• TEXT:
----------------

Modulation of miR-27a-5p altered wound closure, adhesion, migration and transmigration, but not barrier function

TNF administration to confluent HPMEC monolayers resulted in increased cellular leakage as measured by the amount of 70 kDa FITC-Dextran that passed through the monolayer. Transfection of miR-27a-5p mimic did not significantly increase FITC-Dextran leakage (figure 4A). Loss of cell number due to death or apoptosis was not a confounding factor (online supplementary figure 3). Wound healing scratch assay made on 24-hour serum-starved, confluent HPMECs transfected with the miR-27a-5p mimic, inhibitor or control miRNA demonstrated that exposure to TNF or/and transfection of the miR-27a-5p mimic significantly delayed wound closure (figure 4B). In contrast, miR-27a-5p inhibition enhanced wound closure at baseline and following exposure to TNF (figure 4B). Adhesion of monocytes to the HPMEC monolayer was quantified by coculturing HPMECs with fluorescently labelled monocytes THP-1 cells (described in online supplementary methods). Exposure to TNF increased monocyte adhesion compared with saline (figure 4C). Transfection with the miR-27a-5p mimic increased monocyte adhesion both at baseline and following TNF stimulation, while miR-27a-5p inhibition mitigated monocyte adhesion primarily following TNF stimulation (figure 4C). In a transwell migration assay, MiR-27a-5p inhibition attenuated transendothelial migration of THP1 cells through an HPMEC monolayer following TNF stimulation but had no effect on transendothelial migration at baseline (figure 4D). Transfection with the miR27a-5p mimic resulted in enhanced migration of monocytes across the HPMEC monolayer following TNF stimulation (figure 4D). Transfection of either 40 nM or 80 nM of an small interfering RNA (siRNA) against VAV3 resulted in significant delay in wound closure (figure 5A, B) and decrease in the expression of VAV3 protein in HPMECs (figure 5C).

Figure 5.

----------------

• ENTRIES SHOWN:
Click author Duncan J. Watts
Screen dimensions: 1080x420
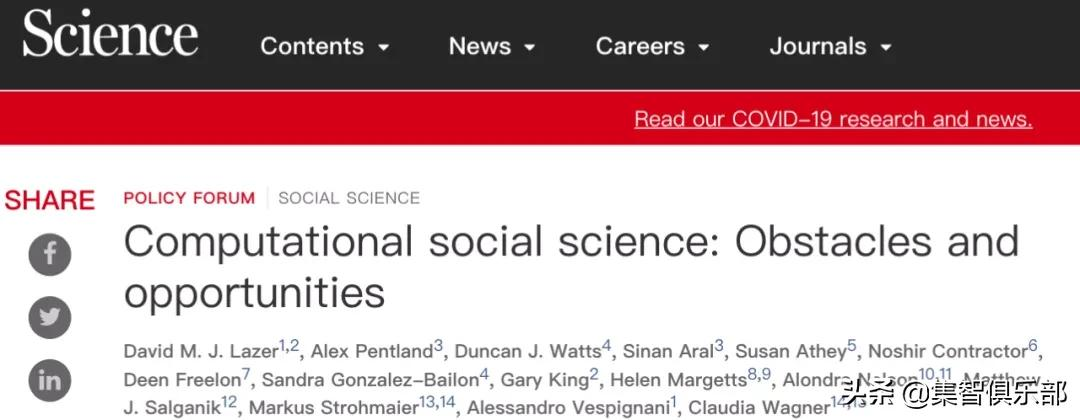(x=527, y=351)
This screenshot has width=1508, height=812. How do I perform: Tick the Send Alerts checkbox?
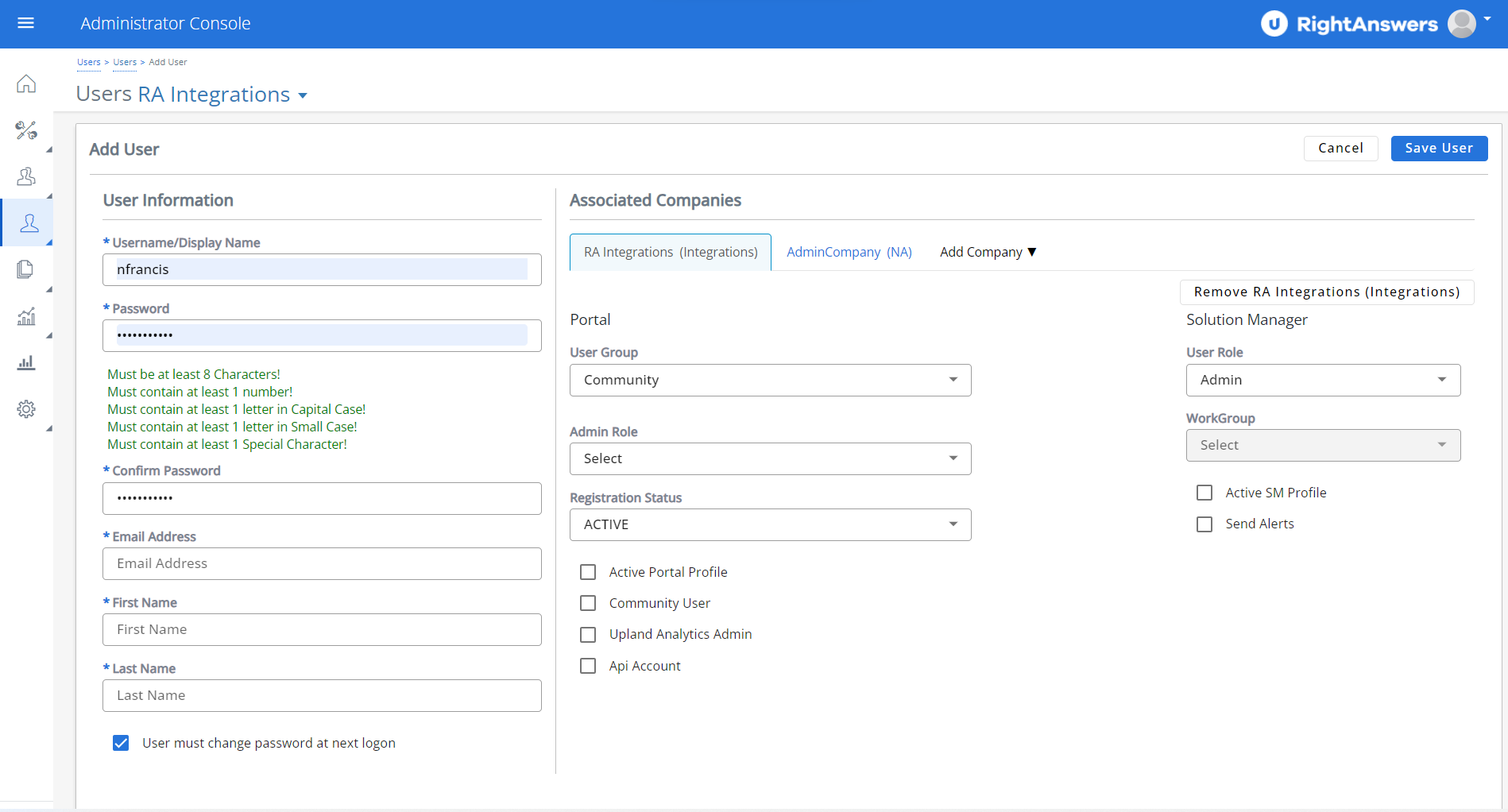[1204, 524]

----------------

• INSTRUCTIONS TO FOLLOW: In the text on miR-27a-5p in lung endothelial cells, how did inhibiting miR-27a-5p affect wound closure?

• ANSWER BELOW: It enhanced wound closure, both at baseline and after exposure to TNF.